En los últimos años ha habido un auténtico boom de la divulgación científica en España, pero no tengo claro que se traduzca en más vocaciones científicas ni en mayor cultura científica en la sociedad, porque creo que muchas veces está mal encaminada. Por ejemplo, se ha convertido en un eslogan decir que “la ciencia es divertida”, pero yo no creo que lo sea especialmente, ni que presentarla como tal sea una estrategia demasiado buena.
¿Por qué?
La ciencia no consiste en explosiones o en máquinas que ponen los pelos de punta. Este tipo de divulgación creo que en el fondo menosprecia a su público, porque no le cree capaz de apreciar el desafío intelectual que supone entender las cosas, que es donde radica el verdadero atractivo de la ciencia. Y hay otra variante de divulgación que trata de atraer al público con resultados abracadabrantes: que si luz que viaja más rápido que la luz, agujeros negros que se evaporan o partículas cuánticas que se teletransportan… son cuestiones tan difíciles que el público realmente no puede entender nada y tiene que guiarse por metáforas y aceptar como artículos de fe lo que dicen los expertos. ¡Pero ese recurso al argumento de autoridad es lo más contrario que hay al espíritu de la ciencia!

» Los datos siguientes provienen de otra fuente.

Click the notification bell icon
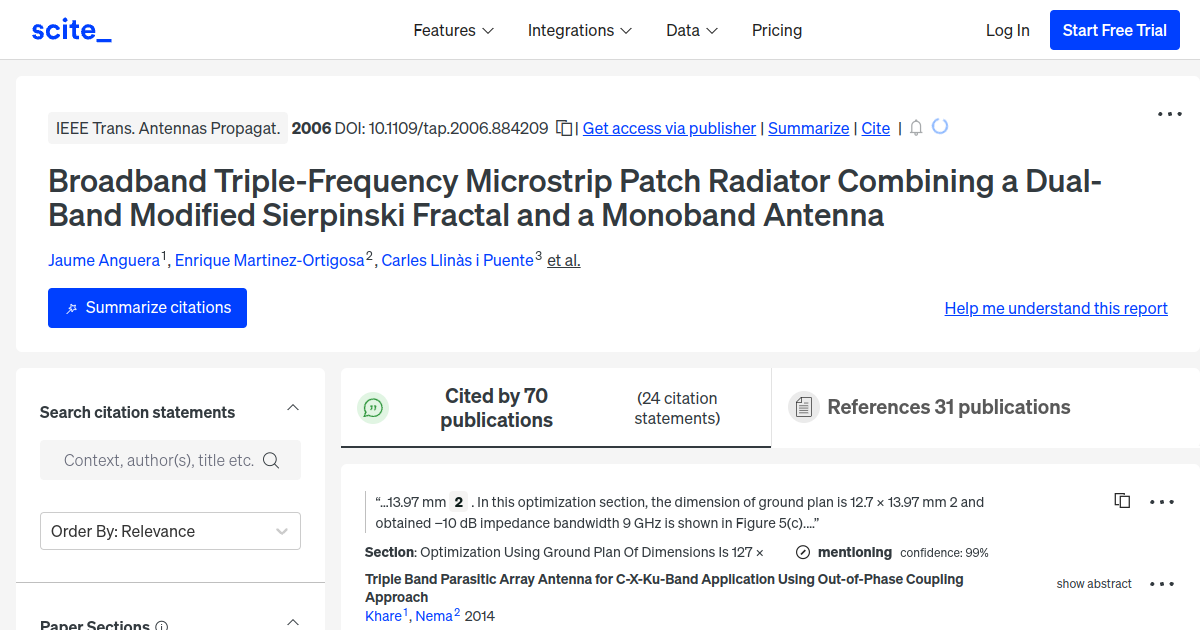Viewport: 1200px width, 630px height. coord(916,128)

Y utilizando este tipo de divulgación, fomentamos una actitud crédula, poco rigurosa y, en definitiva, anticientífica.
¿Y cómo se podría mejorar la divulgación, desde su punto de vista?

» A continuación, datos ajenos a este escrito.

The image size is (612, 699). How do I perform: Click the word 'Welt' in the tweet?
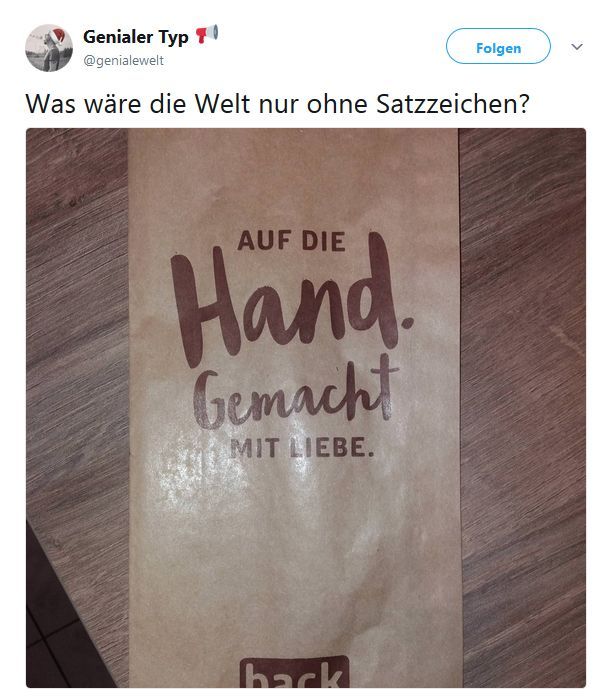point(222,103)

Yo creo que el punto clave es que el objetivo no debe ser tanto transmitir conocimientos científicos, sino contagiar la actitud científica y comprender lo que puede darnos, su alcance y funcionamiento. La mejor divulgación sería la que nos enseñara esa manera de mirar el mundo y esa disciplina del pensamiento de la que hablábamos antes; en definitiva, la que nos enseñara a pensar como científicos. Yo creo que es posible si hacemos ese esfuerzo inicial de desaprender para poder pensar por nosotros mismos. Es lo que he intentado hacer en mi libro. Referencia bibliográfica:
Meléndez, Juan: De Tales a Newton. Ciencia para personas inteligentes. Ellago Ediciones. Madrid, 2013. 408 páginas.